Microsoft Word (DOCX)
Microsoft Word documents are the most common documents that get translated. In this window, you can control how memoQ imports Microsoft Office Word 2007and newer (*.docx or *.dotx) documents.
This window is for documents from Word 2007 or higher: Use it to import .docx or *.dotx files.
How to get here
- Start importing a document from Word 2007 or higher (a .docxfile).
- In the Document import options window, select the Word documents, and click Change filter and configuration.
- The Document import settings window appears. From the Filter drop-down list, choose Microsoft Word filter.
What can you do?
Click Import markup as inline tags. The other option is to import all formatting markup as legacy memoQ {tags}, which is not recommended.
Under Content to import, you can import or ignore certain parts of the document. Here are the options you have:
- Import hidden text: Normally, memoQ doesn't import hidden text. Check this check box to import it.
- Import TOC: Normally, memoQ doesn't import the table of contents. The table of contents in Word is a field that is generated automatically. Normally, it's not translated. Check this check box if you still want to import it.
- Import index: Normally, memoQ doesn't import the index. The index in Word is a field that is generated automatically. Normally, it's not translated. Check this check box if you still want to import it.
- Import index entries: Normally, memoQ imports the index entries. Index entries are fields in the middle of the text that mark words or expressions that get in the index. An index entry can specify a different expression that will appear in the index instead of the actual expression in the text. If you don't want to translate these: Clear this check box.

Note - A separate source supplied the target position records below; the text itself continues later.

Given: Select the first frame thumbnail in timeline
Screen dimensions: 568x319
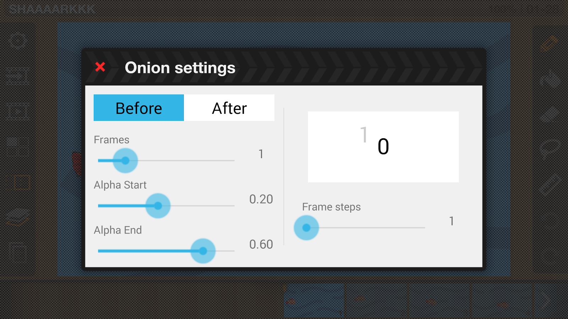Looking at the screenshot, I should (314, 301).
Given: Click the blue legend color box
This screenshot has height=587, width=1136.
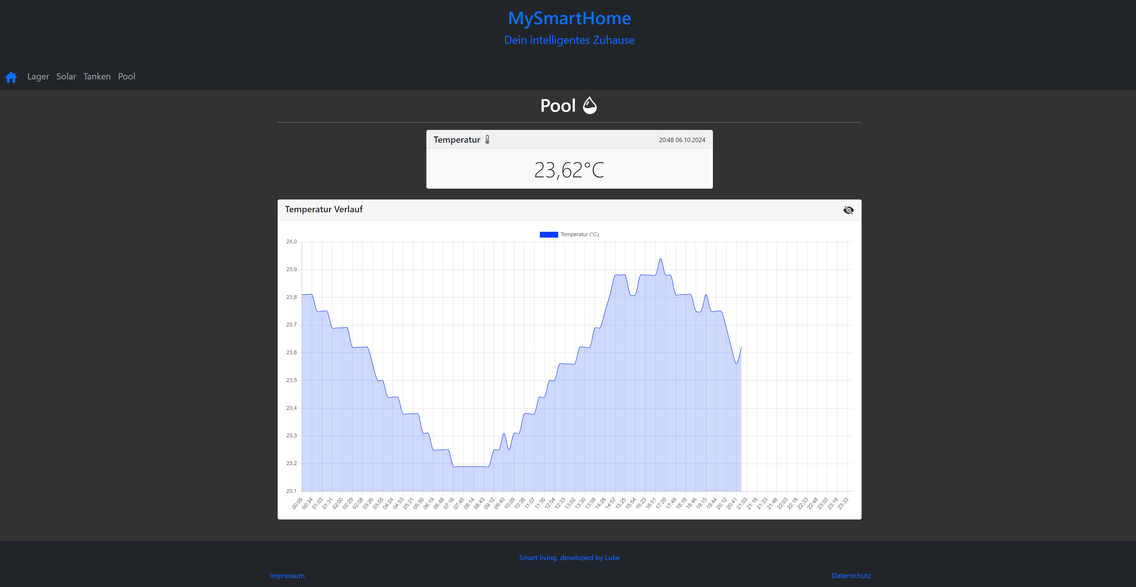Looking at the screenshot, I should (549, 235).
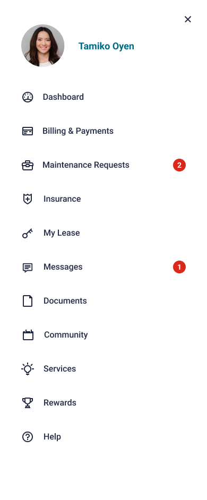The width and height of the screenshot is (207, 500).
Task: Click the Rewards trophy icon
Action: click(28, 403)
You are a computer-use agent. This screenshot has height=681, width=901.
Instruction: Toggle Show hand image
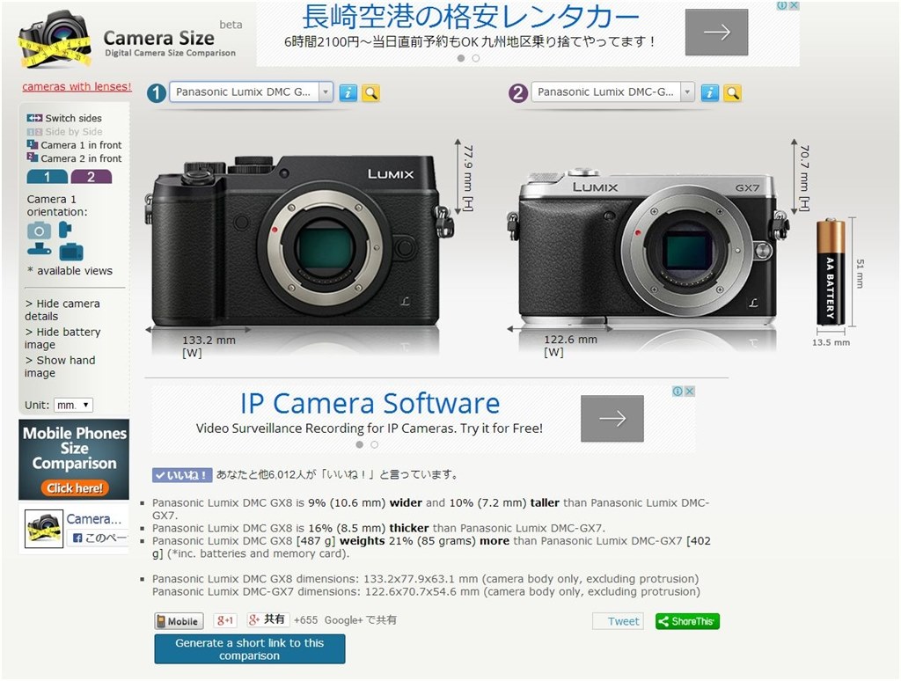(60, 367)
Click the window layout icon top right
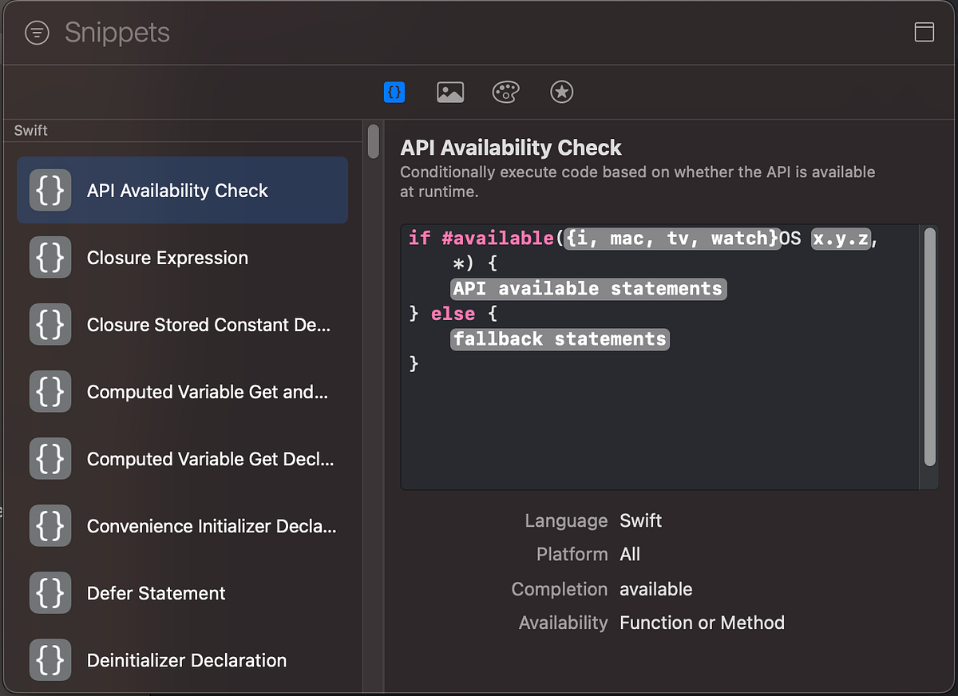The width and height of the screenshot is (958, 696). (x=924, y=32)
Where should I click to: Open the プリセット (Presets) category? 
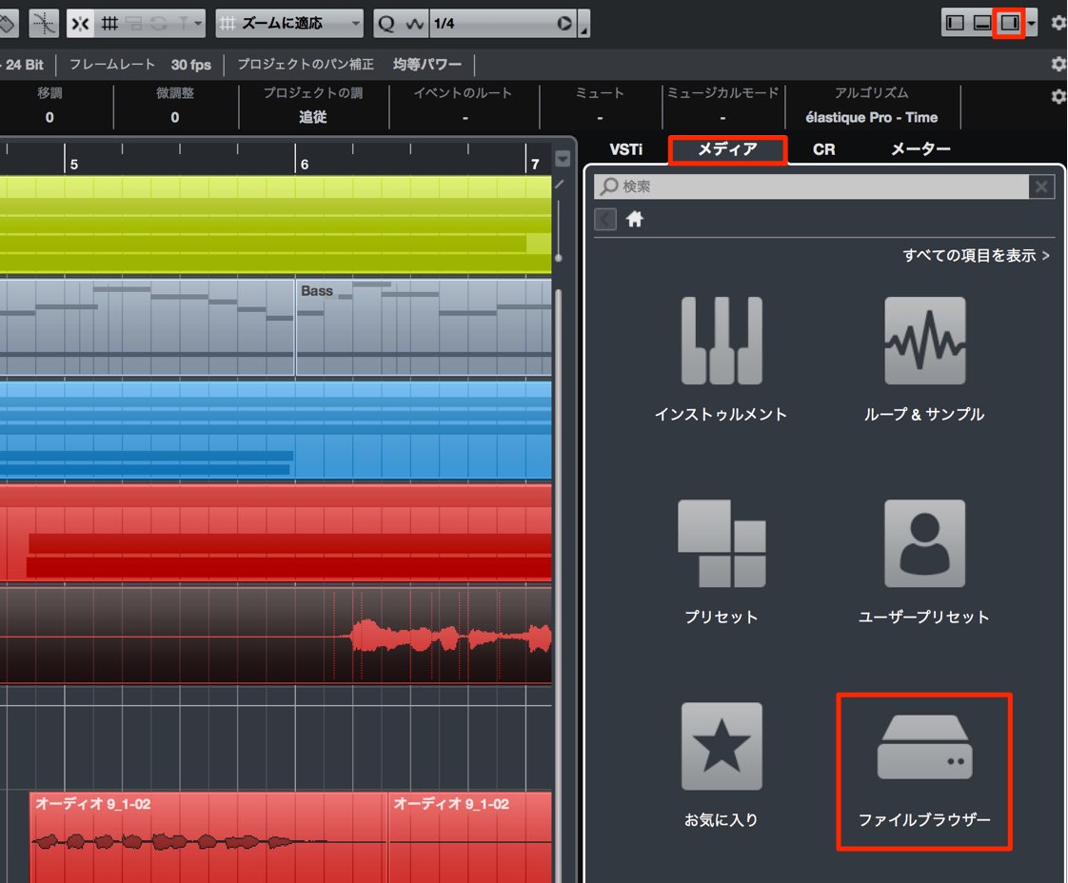[x=721, y=561]
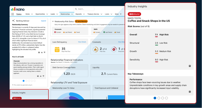Open the app launcher grid icon

(13, 14)
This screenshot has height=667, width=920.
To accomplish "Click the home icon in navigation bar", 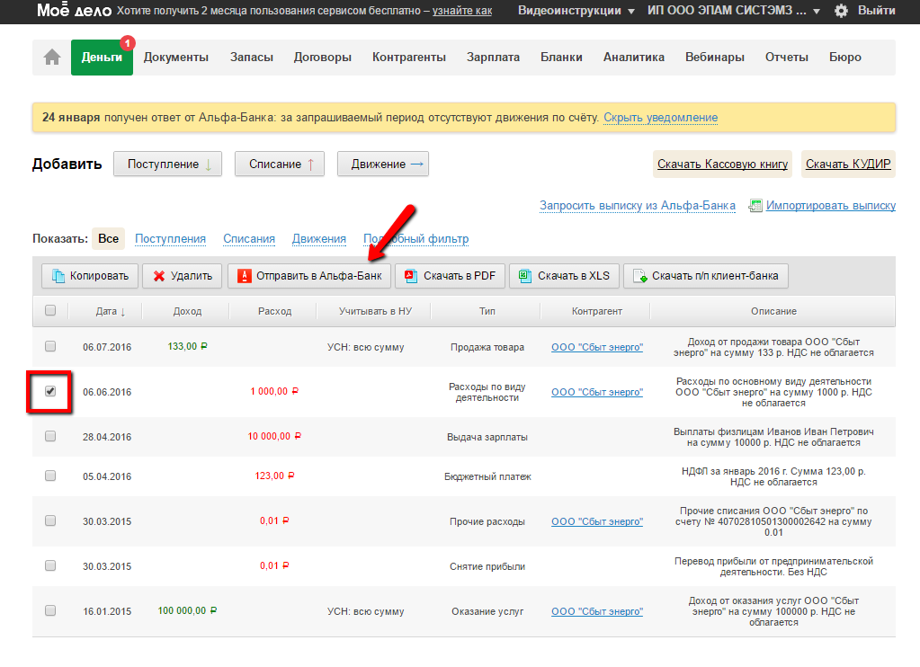I will 52,58.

memoQ can exclude text that is formatted in a specific style. For example, a technical document may include program code that mustn't be translated. The program code is formatted in a different style. You list that style here, so that memoQ doesn't import those parts. Thus they can't be corrupted during translation.
You specify the styles by name. memoQ doesn't read the names of styles from the document, so you need to make a precise guess at the style name. Before you add a style name to the list, open the document in Word, and double-check the styles.
There are two types of excluded parts:
- Internal: This is text formatted in a character style. It usually marks an expression inside a segment that is formatted differently. Example: A reference to a part of program code in a sentence. When memoQ excludes text in an internal style, that part is replaced with an inline tag.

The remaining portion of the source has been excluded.